I couldn’t help but notice the difference in coverage of a winless basketball team compared to one in Wrenshall, Minn., years ago. The girls of Wrenshall were late-night jokes. The story of the boys of McKay High School in Oregon, appropriately, was properly depicted in a nice story this week on Oregon Live.
The Oregon kids lost 61-to-13 the other night. They’re winless on the season. Seventeen games. Seventeen losses.
Their eighth-year coach is frustrated, but he snapped this video on the way home of his kids, the junior varsity, and the girl’s team.
We got blown out in Bend last night. It was ugly and we are 0-17. However, on the ride home I got to listen to the best rendition of “Country Road” I’ve ever heard from 2 kids eating masub and strumming a ukulele. I love McKay because of moments and kids like this. pic.twitter.com/WeL7Ank7l8
— McKay Basketball (@mckaybasketball) February 1, 2019
“I really needed that,” Sanderson tells columnist John Canzano. “The kids have a way of lifting me up.”
Just a team, on a bus, understanding that life can be gnarled and knotted. Adversity will hit. Things will go sideways. In the end, high school sports is a wonderful and safe place for a young person to fail, isn’t it?

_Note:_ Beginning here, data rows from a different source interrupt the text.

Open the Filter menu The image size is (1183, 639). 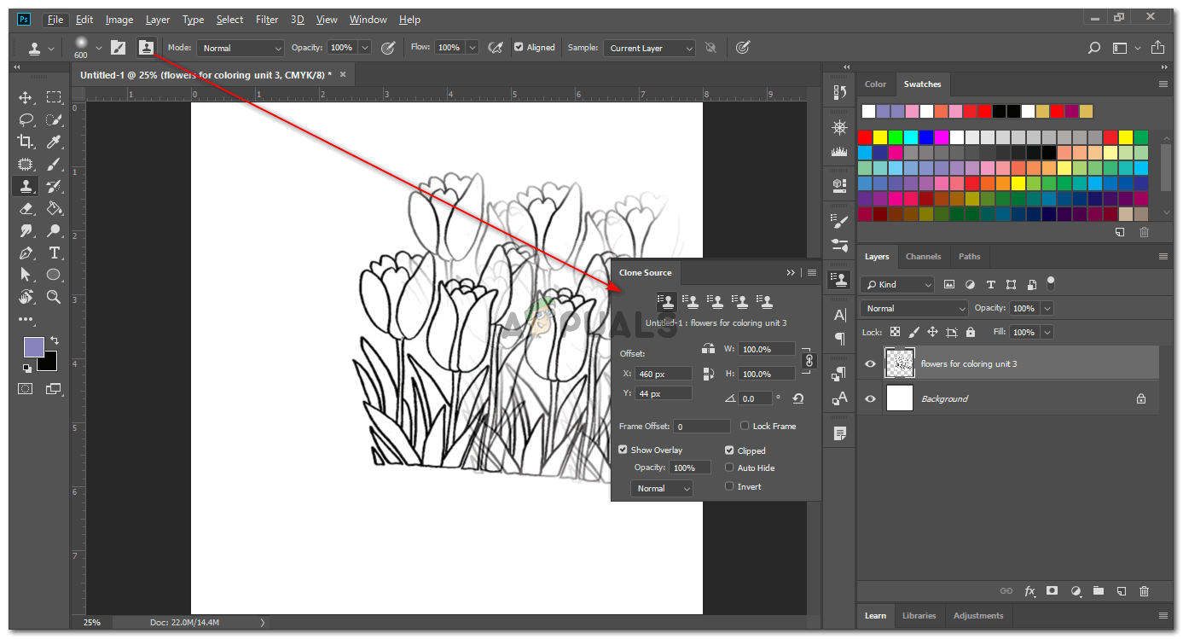(x=267, y=20)
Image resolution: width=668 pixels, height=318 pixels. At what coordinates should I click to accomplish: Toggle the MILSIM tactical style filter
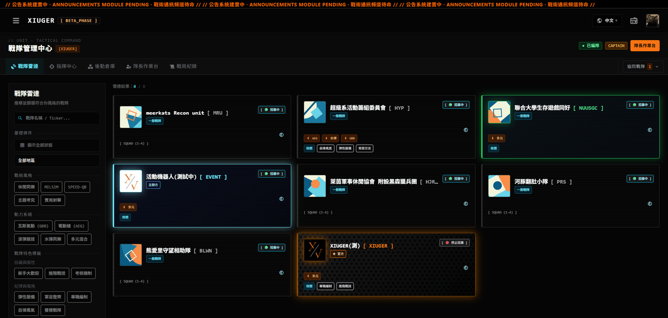pos(52,187)
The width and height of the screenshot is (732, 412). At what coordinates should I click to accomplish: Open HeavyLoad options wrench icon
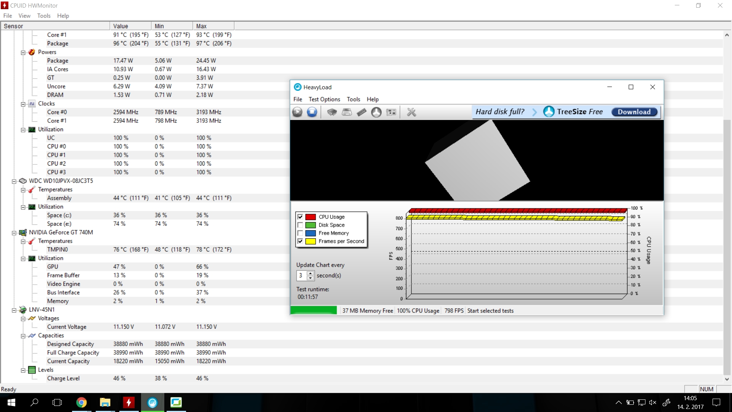click(x=411, y=112)
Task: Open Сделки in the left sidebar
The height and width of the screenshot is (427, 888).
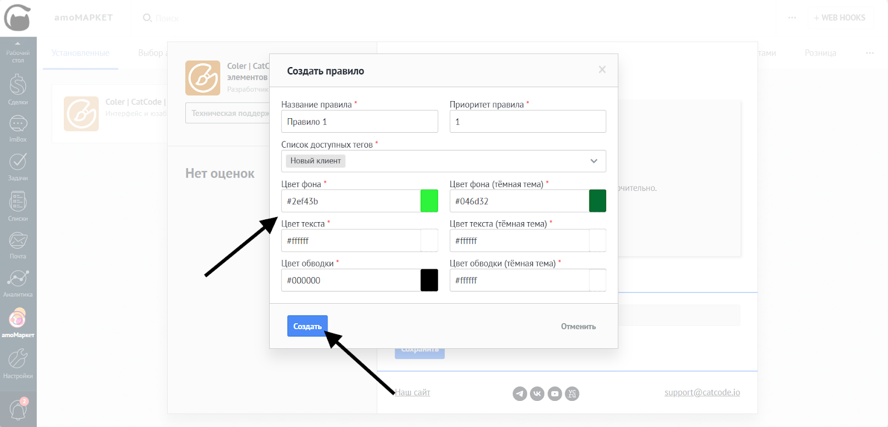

I was particularly moved by Allise’s effort to get the rest of his teammates involved. He urged them to join in. He even called upon the coach to sing. And in that moment what you had wasn’t a failed bunch of splintered players, but a galvanized bunch.
That kind of soaring spirit has become lost in amateur athletics. Well-meaning parents too often strive to fix their children’s problems. Kids are transferring from schools, chasing success, as if they were NBA players. And in that, I wonder if we all understand that the vast majority of high school athletes won’t even play for a college.
Your kid will work for a bad boss someday. They’ll have a trying co-worker. Maybe they’ll even find themselves in a failed relationship or pioneering a losing business proposition. What our society has left them with is an impaired ability to cope.
Not at McKay and not at Wrenshall back in the day. Some kids learn important lessons by what others consider failure. You show up, you work hard. Sometimes it doesn’t work out, so you keep working on it because someday it might.
By the way, the kids of Wrenshall (different kids, same spirit) are still plugging away. The team, the official high school girls basketball team of NewsCut, are 5-and-20 on the year and 1-and-6 in conference play, and they had a 78-to-4 loss to Cromwell and a 64-to-45 win over Kelley.
Someone should go do a story about them.